Hey wassup everyone, Ive been lurking on here for awhile and decided to give everyone a shout out. I really like this site, plenty of good information. 

A little about me. 
I'm 45, on TRT therapy
weigh 230 Lbs, so yeah i have a gut, but I'm working on that. I'm actually down from my high of 242 Lbs.

My goals are simple! Reach and maintain 160 Lbs with 10% Body fat, with  32" OR 34" waist.

I workout 5 days a week.Full body workout 3 times a week with 15 to 20 minute cardio at the end. 
Once a week 45 minute cardio and the other day i do complexes for 10 to 15 minutes .

Finally i dialed in my diet.

2200 calories a day
Fat 122 grams a day
Protein 176 grams a day
Carbs 100 grams a day

Oh yes in 2008 i had a total hip replacement on my right hip.
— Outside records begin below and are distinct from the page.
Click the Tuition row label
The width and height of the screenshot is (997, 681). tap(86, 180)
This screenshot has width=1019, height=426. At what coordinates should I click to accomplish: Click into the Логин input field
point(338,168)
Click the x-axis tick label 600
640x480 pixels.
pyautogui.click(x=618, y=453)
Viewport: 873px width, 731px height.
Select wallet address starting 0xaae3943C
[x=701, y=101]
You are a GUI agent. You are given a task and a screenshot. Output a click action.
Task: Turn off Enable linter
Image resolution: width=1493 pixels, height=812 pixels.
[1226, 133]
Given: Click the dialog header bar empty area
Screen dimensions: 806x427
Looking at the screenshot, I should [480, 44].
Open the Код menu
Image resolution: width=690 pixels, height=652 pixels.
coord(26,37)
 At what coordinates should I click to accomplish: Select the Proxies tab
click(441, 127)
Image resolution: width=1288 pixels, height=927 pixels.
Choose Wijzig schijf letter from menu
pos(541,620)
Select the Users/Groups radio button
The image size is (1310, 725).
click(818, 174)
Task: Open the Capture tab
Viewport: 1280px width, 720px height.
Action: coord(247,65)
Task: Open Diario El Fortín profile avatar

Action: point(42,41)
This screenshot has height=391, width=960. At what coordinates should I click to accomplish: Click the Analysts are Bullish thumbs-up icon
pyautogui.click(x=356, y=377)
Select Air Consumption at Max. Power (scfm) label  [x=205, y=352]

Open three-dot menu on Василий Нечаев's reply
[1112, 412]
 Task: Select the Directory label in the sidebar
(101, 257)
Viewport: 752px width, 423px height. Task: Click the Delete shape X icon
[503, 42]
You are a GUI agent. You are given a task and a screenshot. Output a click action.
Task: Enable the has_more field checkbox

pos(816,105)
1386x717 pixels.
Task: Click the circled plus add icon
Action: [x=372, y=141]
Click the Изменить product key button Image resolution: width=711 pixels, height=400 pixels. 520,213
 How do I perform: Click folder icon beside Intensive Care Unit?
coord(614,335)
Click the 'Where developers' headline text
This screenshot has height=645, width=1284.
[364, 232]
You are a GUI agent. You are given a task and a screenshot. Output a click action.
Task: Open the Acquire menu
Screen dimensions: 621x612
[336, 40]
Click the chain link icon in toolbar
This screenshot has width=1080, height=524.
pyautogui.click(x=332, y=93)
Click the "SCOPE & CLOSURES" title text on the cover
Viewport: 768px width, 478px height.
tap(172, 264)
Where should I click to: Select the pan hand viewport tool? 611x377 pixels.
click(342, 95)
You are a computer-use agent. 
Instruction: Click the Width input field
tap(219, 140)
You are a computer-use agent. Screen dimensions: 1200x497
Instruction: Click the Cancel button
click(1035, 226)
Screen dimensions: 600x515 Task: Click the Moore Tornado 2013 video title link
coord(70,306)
Im looking forward to continue my odyssey .


----------



## tommygunz (May 20, 2011)

Welcome and good luck


----------



## dfo (May 20, 2011)

Welcome! There are  ton of very knowledgeable people here!


----------



## jaxx34 (May 20, 2011)

welcome this is a good place!enjoy


----------



## Gena Marie (May 23, 2011)

Welcome to the board


----------



## Hawkins (May 23, 2011)

Welcome!


----------



## tyzero89 (May 23, 2011)

Welcome


----------



## Nadar (May 23, 2011)

Hey.


----------



## luckyirishguy (May 25, 2011)

welcome to the forum


----------



## Quez82 (May 25, 2011)

welcome


----------